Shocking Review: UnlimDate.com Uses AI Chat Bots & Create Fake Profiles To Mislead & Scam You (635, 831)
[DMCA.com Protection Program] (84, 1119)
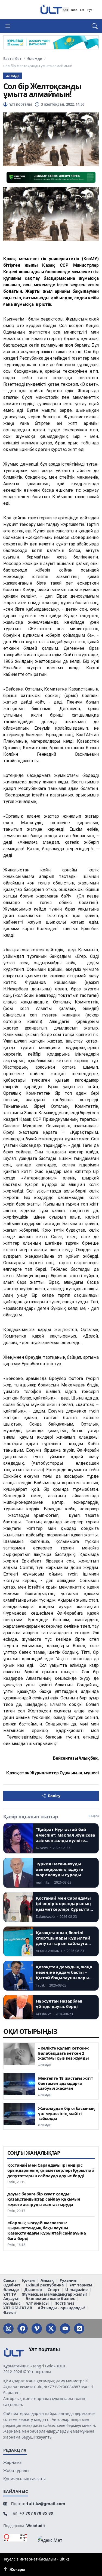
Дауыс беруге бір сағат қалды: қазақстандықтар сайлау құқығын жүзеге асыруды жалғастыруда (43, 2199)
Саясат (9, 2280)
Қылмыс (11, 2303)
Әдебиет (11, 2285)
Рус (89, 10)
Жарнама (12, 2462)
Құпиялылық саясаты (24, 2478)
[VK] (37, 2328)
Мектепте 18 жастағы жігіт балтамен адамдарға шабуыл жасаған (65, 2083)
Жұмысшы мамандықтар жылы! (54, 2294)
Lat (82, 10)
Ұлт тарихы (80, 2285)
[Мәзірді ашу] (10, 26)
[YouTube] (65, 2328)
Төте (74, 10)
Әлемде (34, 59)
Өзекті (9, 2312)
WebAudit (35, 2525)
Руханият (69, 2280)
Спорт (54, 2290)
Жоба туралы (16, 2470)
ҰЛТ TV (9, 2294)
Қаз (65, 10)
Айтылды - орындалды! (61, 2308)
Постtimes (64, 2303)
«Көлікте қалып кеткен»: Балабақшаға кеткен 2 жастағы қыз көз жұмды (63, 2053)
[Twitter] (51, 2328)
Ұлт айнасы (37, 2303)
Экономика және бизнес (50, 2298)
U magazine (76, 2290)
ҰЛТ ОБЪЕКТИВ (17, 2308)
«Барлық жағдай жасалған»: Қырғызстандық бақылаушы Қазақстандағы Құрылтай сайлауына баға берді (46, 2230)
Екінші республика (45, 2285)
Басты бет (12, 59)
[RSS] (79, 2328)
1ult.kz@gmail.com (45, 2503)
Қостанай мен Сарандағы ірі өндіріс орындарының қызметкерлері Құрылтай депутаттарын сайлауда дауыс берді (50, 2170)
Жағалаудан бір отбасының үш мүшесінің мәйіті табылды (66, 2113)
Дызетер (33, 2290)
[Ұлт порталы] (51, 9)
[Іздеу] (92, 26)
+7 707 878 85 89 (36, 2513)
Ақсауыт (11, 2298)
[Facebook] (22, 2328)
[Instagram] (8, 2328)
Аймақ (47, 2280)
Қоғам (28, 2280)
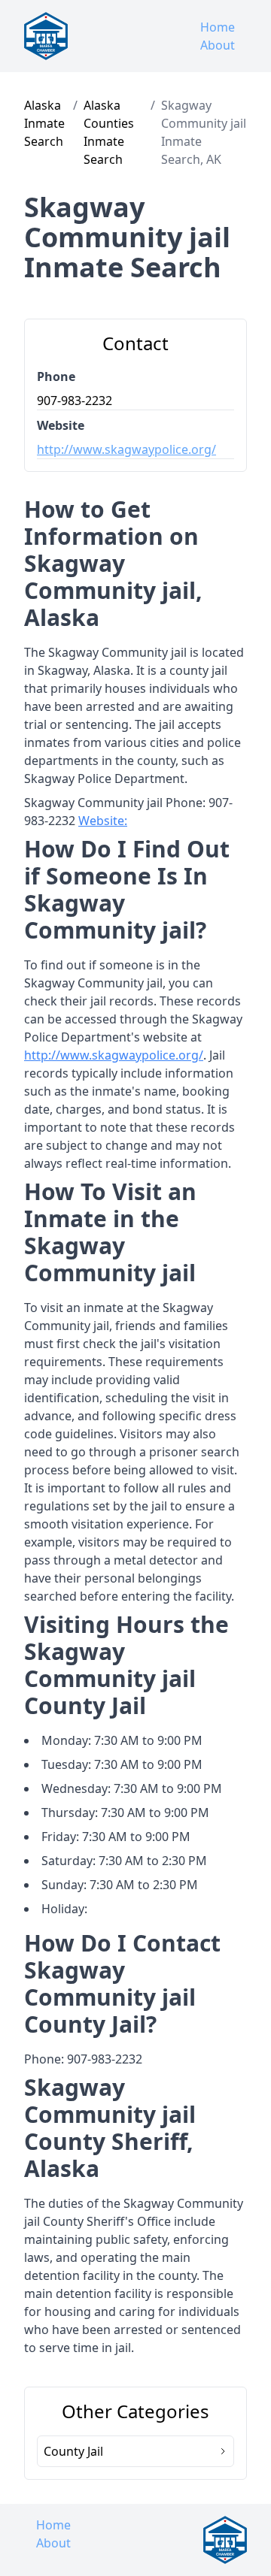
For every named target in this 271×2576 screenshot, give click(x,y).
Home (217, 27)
######
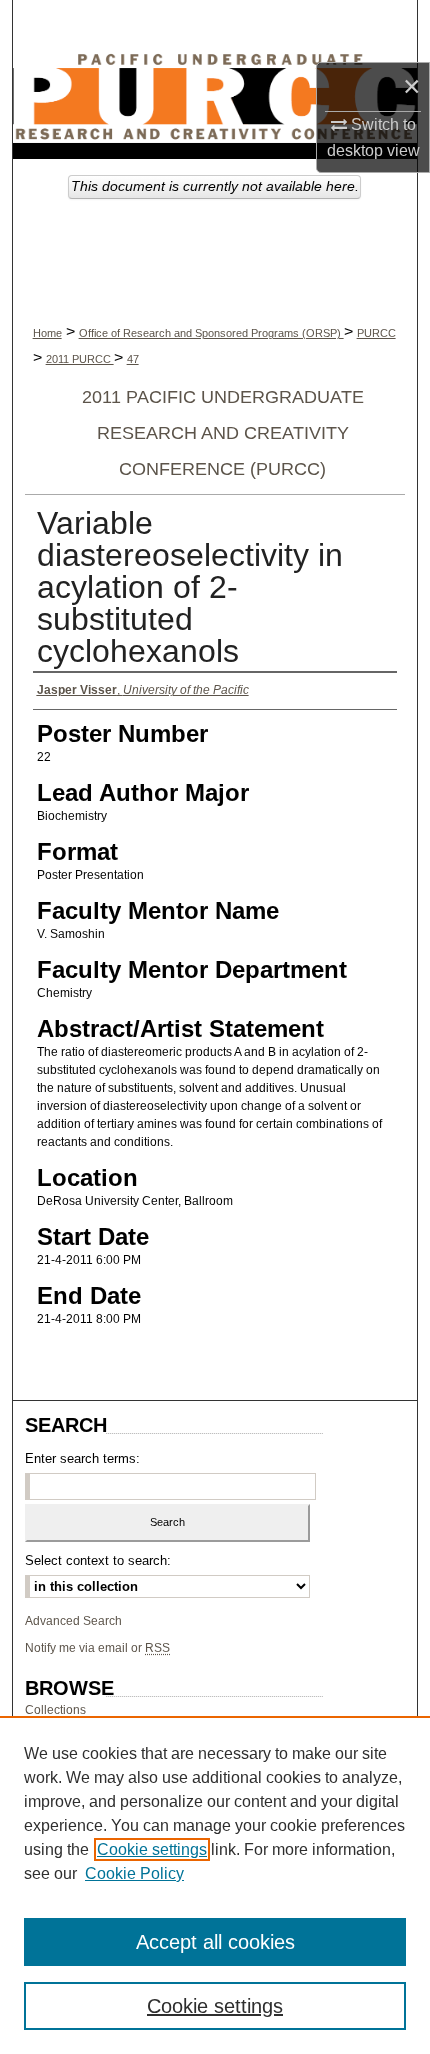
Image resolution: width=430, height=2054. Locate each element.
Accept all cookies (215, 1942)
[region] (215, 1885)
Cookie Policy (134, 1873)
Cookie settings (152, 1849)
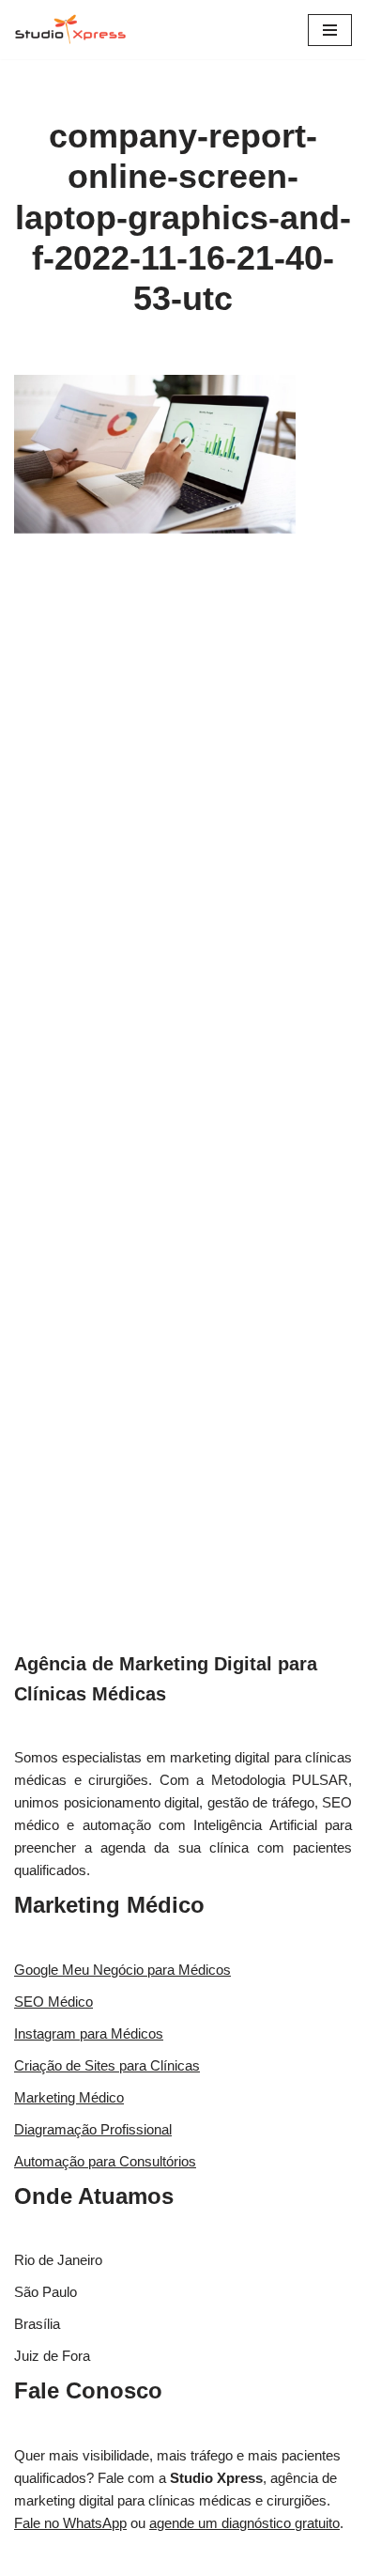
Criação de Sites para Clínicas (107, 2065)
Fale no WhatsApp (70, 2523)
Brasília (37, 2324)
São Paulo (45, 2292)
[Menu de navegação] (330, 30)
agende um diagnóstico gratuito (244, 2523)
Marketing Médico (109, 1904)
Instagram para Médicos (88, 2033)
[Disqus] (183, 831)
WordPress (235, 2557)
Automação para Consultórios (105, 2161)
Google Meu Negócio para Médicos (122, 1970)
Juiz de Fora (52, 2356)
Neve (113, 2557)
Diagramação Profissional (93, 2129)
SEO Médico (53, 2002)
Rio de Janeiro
######
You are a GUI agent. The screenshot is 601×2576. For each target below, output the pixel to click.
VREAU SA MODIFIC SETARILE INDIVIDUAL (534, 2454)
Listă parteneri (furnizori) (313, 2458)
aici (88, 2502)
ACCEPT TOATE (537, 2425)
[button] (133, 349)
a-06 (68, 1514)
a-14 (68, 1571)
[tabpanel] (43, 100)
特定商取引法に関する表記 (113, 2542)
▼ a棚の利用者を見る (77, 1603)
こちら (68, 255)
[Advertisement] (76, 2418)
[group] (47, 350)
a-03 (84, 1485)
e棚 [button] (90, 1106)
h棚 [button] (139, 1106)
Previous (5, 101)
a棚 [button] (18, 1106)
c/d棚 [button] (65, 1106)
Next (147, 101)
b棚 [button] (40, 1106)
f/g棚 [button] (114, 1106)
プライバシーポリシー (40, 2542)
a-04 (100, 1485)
######
Problem description: In the entries above, copy each line that contains the string "Médicos".

Response area:
Instagram para Médicos (88, 2033)
Google Meu Negócio para Médicos (122, 1970)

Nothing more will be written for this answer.